3. The automotive industry is in trouble
Automotive sales also have significant impact on the semiconductor industry. And according to Nina Turner, research manager for semiconductors at IDC: “The decline in automobile unit sales in 2018 lowered overall growth in automotive semiconductors.”
The downward trend looks certain to extend to 2019, where global vehicle sales is predicted to shrink by more than 4 million cars.
In the first two quarters of the year alone, global auto sales, according to Bloomberg Intelligence, were already down 6.5 percent and 7 percent from a year earlier.
The world’s largest market, China, has also seen auto sales fall for 12 consecutive months, due to “slowing economic growth, trade-related turmoil, and a weak consumer demand, exacerbated by newer and stricter emissions rules.”
4. Global trade is in the doldrums
With the growing use of semiconductors across many sectors, the current global economic and trade malaise has also hurt the industry.

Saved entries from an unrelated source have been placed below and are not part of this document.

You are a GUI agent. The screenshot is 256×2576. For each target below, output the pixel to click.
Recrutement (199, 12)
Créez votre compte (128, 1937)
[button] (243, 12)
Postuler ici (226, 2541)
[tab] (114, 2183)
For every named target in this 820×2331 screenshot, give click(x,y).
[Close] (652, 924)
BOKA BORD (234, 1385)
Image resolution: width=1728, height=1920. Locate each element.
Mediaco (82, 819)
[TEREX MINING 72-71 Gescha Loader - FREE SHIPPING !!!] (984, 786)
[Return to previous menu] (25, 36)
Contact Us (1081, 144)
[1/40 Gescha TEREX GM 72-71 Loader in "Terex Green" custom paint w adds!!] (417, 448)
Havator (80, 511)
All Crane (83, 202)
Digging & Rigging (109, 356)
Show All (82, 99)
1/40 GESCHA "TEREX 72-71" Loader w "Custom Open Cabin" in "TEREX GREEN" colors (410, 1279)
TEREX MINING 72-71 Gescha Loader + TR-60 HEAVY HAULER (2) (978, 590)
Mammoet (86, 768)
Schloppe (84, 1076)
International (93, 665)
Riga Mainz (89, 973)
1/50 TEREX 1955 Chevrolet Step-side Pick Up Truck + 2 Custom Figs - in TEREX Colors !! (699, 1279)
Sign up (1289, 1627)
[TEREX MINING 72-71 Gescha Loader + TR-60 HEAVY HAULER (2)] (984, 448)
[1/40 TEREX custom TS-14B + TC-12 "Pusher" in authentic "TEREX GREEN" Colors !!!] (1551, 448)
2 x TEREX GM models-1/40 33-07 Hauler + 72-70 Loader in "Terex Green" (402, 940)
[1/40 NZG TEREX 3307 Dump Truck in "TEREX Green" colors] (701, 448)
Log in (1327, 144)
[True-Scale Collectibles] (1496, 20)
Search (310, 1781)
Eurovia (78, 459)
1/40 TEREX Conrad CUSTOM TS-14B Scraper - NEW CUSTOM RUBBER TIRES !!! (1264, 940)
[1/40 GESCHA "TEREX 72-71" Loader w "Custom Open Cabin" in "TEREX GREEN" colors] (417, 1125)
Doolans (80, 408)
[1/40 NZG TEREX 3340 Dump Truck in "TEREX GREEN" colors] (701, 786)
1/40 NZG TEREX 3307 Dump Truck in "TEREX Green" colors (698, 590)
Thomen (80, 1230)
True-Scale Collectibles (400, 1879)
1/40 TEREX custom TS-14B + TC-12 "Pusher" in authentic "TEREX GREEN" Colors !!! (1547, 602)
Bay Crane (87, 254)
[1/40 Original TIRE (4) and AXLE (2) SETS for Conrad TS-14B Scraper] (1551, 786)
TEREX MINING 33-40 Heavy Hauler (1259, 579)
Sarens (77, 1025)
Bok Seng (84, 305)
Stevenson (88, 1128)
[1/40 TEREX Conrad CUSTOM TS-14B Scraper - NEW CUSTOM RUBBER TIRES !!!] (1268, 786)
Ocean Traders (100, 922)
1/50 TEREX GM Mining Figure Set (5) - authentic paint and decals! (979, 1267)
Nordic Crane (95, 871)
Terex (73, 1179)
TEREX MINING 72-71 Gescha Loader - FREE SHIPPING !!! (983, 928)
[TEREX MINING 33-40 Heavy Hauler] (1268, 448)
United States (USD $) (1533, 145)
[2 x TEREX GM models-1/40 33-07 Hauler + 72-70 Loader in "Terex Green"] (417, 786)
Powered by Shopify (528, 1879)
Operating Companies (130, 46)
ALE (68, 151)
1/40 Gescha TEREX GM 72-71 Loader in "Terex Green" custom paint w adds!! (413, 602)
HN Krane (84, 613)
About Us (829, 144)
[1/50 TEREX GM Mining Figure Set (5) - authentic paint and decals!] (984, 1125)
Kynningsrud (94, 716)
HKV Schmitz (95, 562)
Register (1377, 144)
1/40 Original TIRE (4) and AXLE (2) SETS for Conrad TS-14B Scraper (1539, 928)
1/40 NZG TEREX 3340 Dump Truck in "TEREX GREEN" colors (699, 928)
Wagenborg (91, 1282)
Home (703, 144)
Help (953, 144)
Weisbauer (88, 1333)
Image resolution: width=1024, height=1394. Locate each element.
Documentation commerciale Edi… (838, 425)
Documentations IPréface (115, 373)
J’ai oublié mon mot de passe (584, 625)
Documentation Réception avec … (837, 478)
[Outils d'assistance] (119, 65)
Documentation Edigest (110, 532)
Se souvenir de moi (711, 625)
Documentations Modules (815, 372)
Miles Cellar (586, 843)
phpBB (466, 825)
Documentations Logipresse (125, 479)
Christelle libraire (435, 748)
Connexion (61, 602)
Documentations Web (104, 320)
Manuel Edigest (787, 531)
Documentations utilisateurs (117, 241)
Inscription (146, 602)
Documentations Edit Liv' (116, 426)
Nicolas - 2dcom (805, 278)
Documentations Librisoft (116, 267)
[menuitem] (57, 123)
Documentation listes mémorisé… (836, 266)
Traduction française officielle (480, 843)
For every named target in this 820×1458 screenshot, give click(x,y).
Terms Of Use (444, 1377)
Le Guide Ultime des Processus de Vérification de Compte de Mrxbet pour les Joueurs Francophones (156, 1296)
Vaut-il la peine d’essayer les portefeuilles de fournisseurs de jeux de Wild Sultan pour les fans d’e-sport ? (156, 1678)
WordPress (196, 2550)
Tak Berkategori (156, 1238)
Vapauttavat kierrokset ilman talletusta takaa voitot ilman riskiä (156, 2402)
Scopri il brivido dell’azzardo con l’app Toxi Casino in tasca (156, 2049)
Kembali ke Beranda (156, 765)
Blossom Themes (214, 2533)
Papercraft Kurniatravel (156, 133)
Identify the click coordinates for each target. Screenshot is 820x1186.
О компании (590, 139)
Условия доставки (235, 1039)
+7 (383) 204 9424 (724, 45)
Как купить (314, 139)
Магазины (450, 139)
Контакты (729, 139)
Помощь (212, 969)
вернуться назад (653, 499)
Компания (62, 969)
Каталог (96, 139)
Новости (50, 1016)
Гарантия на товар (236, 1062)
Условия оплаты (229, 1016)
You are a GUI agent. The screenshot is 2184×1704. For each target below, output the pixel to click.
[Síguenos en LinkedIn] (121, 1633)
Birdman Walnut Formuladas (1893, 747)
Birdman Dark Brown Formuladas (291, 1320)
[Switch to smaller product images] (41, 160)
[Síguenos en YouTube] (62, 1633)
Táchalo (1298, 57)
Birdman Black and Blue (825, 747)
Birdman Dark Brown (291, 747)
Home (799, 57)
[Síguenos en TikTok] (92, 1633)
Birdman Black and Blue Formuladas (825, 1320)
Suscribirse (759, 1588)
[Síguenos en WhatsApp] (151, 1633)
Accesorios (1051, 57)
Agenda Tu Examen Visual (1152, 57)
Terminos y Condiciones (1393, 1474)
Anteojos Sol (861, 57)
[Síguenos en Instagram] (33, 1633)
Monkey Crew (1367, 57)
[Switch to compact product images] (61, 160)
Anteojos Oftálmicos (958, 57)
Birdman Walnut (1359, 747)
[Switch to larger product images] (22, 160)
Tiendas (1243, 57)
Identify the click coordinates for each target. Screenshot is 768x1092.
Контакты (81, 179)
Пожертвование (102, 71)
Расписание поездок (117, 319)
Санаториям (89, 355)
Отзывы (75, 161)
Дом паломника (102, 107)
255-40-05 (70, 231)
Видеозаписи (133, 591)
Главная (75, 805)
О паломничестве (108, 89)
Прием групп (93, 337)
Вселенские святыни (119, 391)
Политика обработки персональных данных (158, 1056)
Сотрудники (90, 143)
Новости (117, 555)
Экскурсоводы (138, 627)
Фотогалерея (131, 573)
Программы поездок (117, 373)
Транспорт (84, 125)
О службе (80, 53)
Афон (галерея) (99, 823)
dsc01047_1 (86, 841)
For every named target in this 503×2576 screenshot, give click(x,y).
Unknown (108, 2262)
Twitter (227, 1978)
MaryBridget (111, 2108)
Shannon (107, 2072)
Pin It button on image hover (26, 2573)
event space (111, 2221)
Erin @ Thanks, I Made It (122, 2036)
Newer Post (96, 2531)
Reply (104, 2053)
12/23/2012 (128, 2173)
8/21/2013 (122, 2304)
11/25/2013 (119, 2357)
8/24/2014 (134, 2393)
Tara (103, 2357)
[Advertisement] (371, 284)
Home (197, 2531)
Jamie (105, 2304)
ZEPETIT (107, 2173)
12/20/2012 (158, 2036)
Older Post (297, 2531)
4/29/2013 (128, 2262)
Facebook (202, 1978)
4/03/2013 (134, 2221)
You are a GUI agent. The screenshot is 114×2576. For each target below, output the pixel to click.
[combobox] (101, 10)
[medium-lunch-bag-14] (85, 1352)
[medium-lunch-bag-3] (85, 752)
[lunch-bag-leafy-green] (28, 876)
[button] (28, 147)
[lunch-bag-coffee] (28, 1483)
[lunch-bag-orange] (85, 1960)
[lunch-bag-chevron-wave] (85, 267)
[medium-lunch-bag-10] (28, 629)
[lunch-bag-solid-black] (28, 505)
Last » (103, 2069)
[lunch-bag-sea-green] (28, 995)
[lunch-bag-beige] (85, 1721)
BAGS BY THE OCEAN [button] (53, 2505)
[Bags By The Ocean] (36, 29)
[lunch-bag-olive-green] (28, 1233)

The International Monetary Fund (IMF) has downgraded its forecasts for global growth for both 2019 and 2020 by 0.1 percent. This year’s expected result of 3.2 percent is the weakest growth rate for 10 years, amid uncertainty caused by “rising geopolitical tensions” such as the U.S.–China trade war and Brexit.
“Trade volume growth declined to around 0.5 percent year-on-year in the first quarter of 2019 after dropping below 2 percent in the fourth quarter of 2018,” according to the IMF, which cited Asia as the region where the slowdown was more significant.
The trade growth outlook shows little sign of improvement, according to the GTB.
The GTB’s world index dropped by 20 percent over the first half of 2019. However, the downward trend has slowed down significantly — the September index sits at 47 points after a huge loss of eight points in the previous quarter ending in June.
5. More industries are transforming
The longer-term outlook for semiconductors is more bullish, with revenues expected to recover in 2020 and grow at a steady 2 percent yearly until 2023.
New technologies seem to be helping. The proliferation of 5G networks and devices is generating new demand, which would likely ramp up smartphone sales next year.
A forecast by professional services firm PwC estimates a fivefold increase in the market for AI-related semiconductors by 2022. Meanwhile, autonomous vehicle-enabling technologies will drive three to four times more growth than the overall semiconductor market, according to IDC’s Turner.
The Internet of Things (IoT) is another promising growth area, as digital transformation continues to roll out across more industries and business functions. Smart devices, powered by semiconductor chips, are increasingly used for improving operations in key industries and even in the building of smart homes and smart cities of the future.
Amid the economic doom and gloom, the advancement of emerging technologies may very well be the stimulus to power the ailing semiconductor industry forward.